### 抜粋文
--- --- ---
渋滞する道路にウンザリしながら煙草に火をつけるとき。
ウィスキーグラスの中で氷がカラリと音を立てるとき。
そんな何ということのない日常の中に
その光景は突如として蘇るのだ。

小さな波を立てる水面。
反射した日差しが、見るからに重そうな大振りで
使い込まれた大剣から発した光が
彼の顔にきらきらと映し出される。
彼の隣には彼の横顔を見つめる私がいた。

感傷とは違う。
それは、もっとリアルな感覚だ。
あえて言葉に直せと言われれば、
私は「追悼」という言葉を選ぶだろう。
懐かしむのでも、慈しむのでもなく、私は悼むのだ。
その時の私を、その時の彼を、
そのとき私たちが持っていた何かを。

私は心から悼む。





その年の夏が始まる頃、
私は、少しばかり疲れていた。
慌しい毎日と、長年に渡って経験してきた
すべての出来事、いや、人生に於ける多くの災難
または、不自由さにとでも言うべきものに。
--- --- ---
### 提供資料
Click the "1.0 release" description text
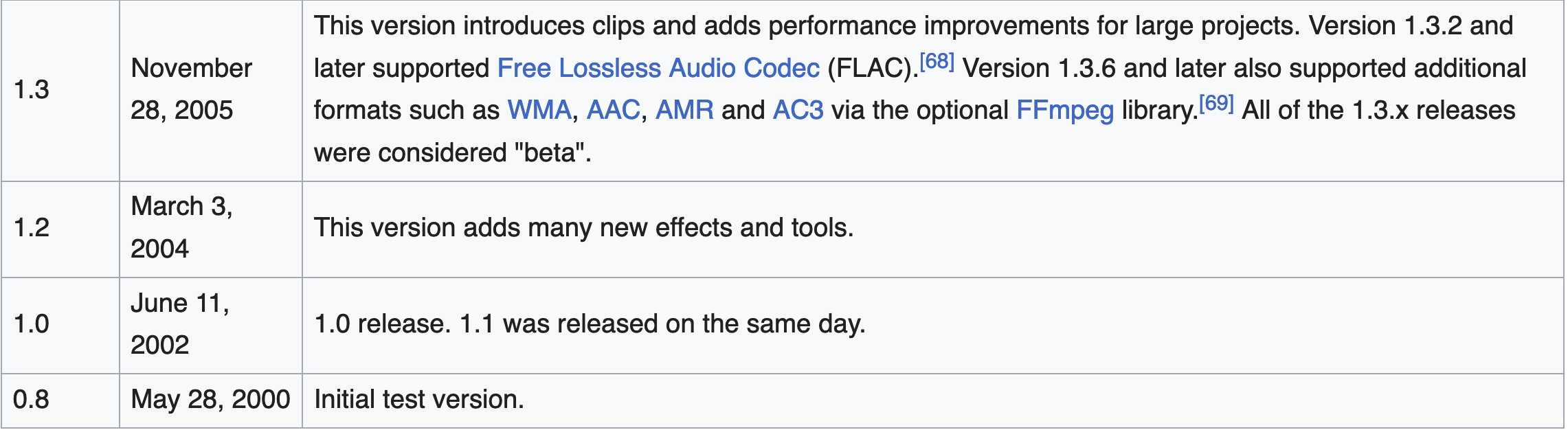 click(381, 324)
--- --- ---
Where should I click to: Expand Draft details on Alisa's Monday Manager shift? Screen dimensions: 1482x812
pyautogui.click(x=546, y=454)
--- --- ---
### 課題
[a] 抜粋文の中で、「私」が悼む対象として挙げているものをすべて書き出してください。
[b] 抜粋文の「渋滞する道路にウンザリしながら煙草に火をつけるとき。」から「それは、もっとリアルな感覚だ。」までの部分を、「大剣」を「長剣」に置き換えてもう一度書いてください。

### 解答
[a] その時の私、その時の彼、そのとき私たちが持っていた何か

[b]
渋滞する道路にウンザリしながら煙草に火をつけるとき。
ウィスキーグラスの中で氷がカラリと音を立てるとき。
そんな何ということのない日常の中に
その光景は突如として蘇るのだ。

小さな波を立てる水面。
反射した日差しが、見るからに重そうな大振りで
使い込まれた長剣から発した光が
彼の顔にきらきらと映し出される。
彼の隣には彼の横顔を見つめる私がいた。

感傷とは違う。
それは、もっとリアルな感覚だ。